And somebody with experience in filo--Koufoudakis is a baker as well as an inventor--still has to monitor the process. Problems can develop right from the moment the filo emerges from the mouth of the extruder, where any tough speck of dried dough will split the sheet in two.

At last, the continuous sheet reaches the end of the conveyor belt, where a worker rolls it up on a big rotating stainless steel drum. When 20 pounds or so have accumulated, he breaks the flow of filo by casually swiping his hand through the running sheet. A few feet of waste filo spool out on the floor while he substitutes a new drum.

The filo is removed from the drum by slicing through it crosswise. The big stack of sheets that results is cut into 12-by-18-inch rectangles by the decidedly low-tech method of measuring it with a welded steel form and slicing it with a knife.

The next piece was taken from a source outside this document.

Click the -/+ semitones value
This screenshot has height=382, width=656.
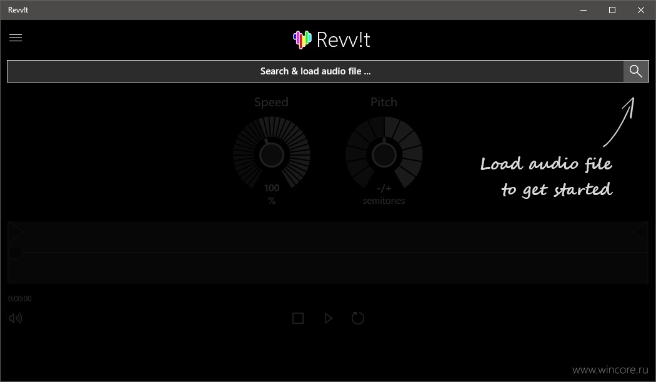coord(384,194)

If you’re used to only frozen filo, fresh filo is a revelation. It has a lovely silken texture, and it doesn’t tear at the slightest mishandling. Koufoudakis likes to crumple up a fresh sheet before your eyes and then shake it out. Amazingly, it doesn’t crack to bits. The creases practically disappear, and the sheet is still usable.

Even frozen filo should be practically as good, at least in theory. “The problem is that filo is a nuisance product to markets,” says Astro Chef president Jim Zaferis. “They sell a package a week, two packages, so it has to be frozen. It can sit around for quite a while in the freezer case.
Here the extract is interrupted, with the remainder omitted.